Please set down exactly the lines from the one containing "Task: Click info" through the last line of the records below, both included, with no pictures.

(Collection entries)
═══

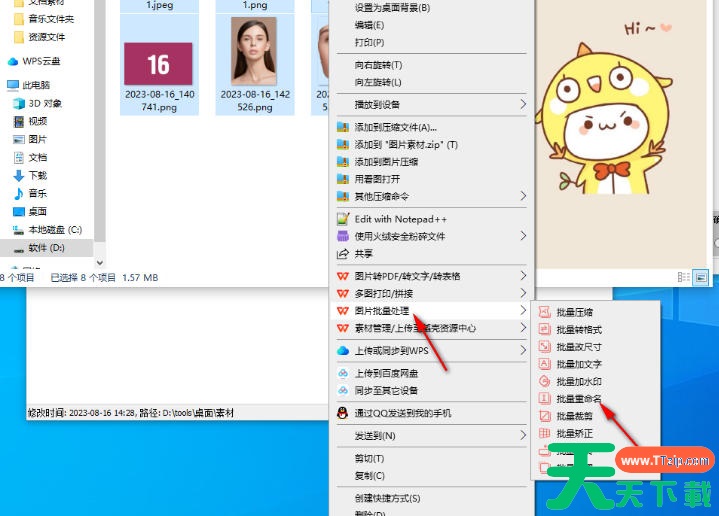Click the 批量裁剪 icon
Screen dimensions: 719x516
point(545,416)
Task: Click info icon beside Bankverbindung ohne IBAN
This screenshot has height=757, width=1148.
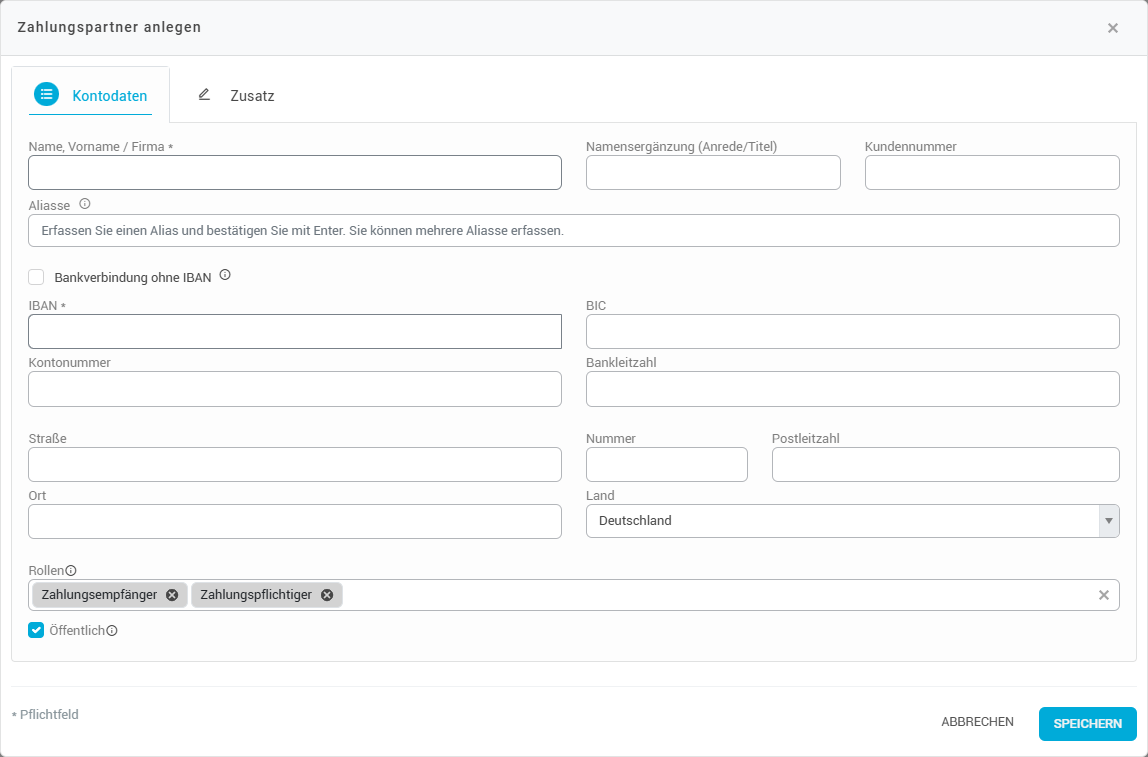Action: point(225,275)
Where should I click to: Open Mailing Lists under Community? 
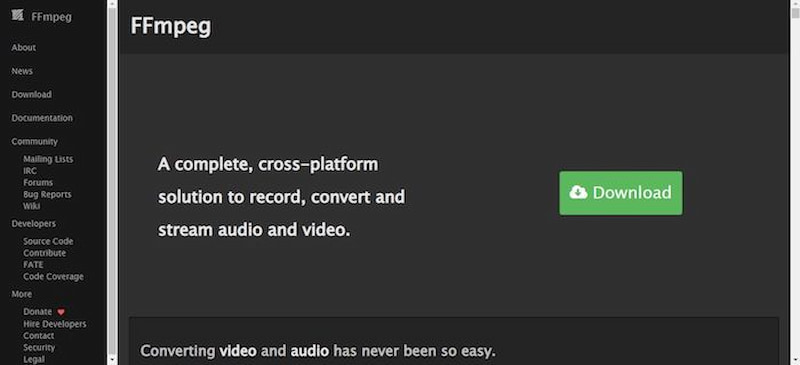tap(48, 159)
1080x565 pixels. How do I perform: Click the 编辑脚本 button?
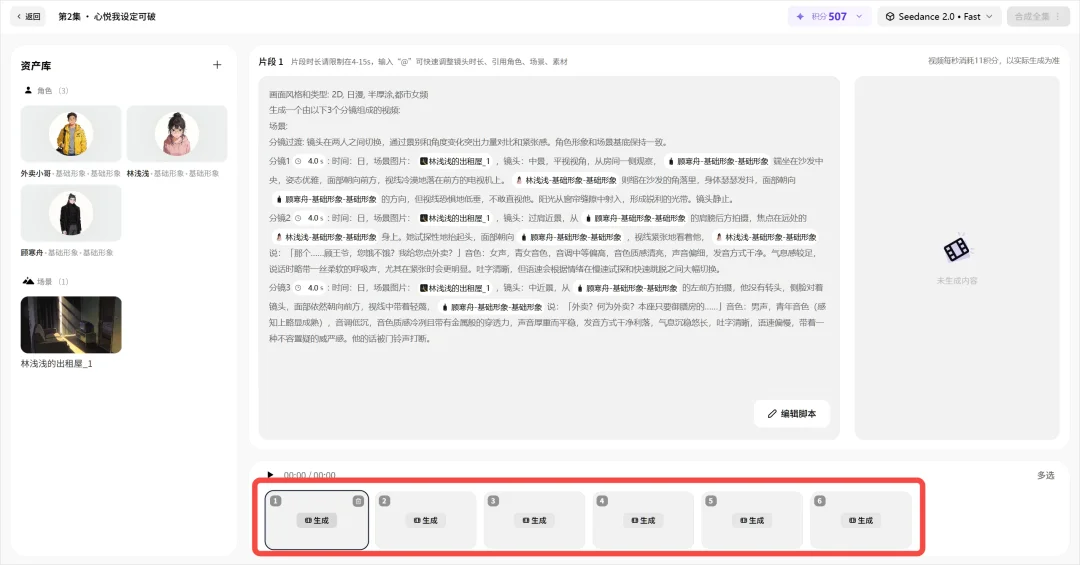coord(791,414)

═══

__Solution for this exercise__.
Task: Click info icon beside Bankverbindung ohne IBAN
This screenshot has height=757, width=1148.
Action: point(225,275)
Where should I click to: Open Mailing Lists under Community? 
tap(48, 159)
1080x565 pixels. How do I perform: Click the 编辑脚本 button?
coord(791,414)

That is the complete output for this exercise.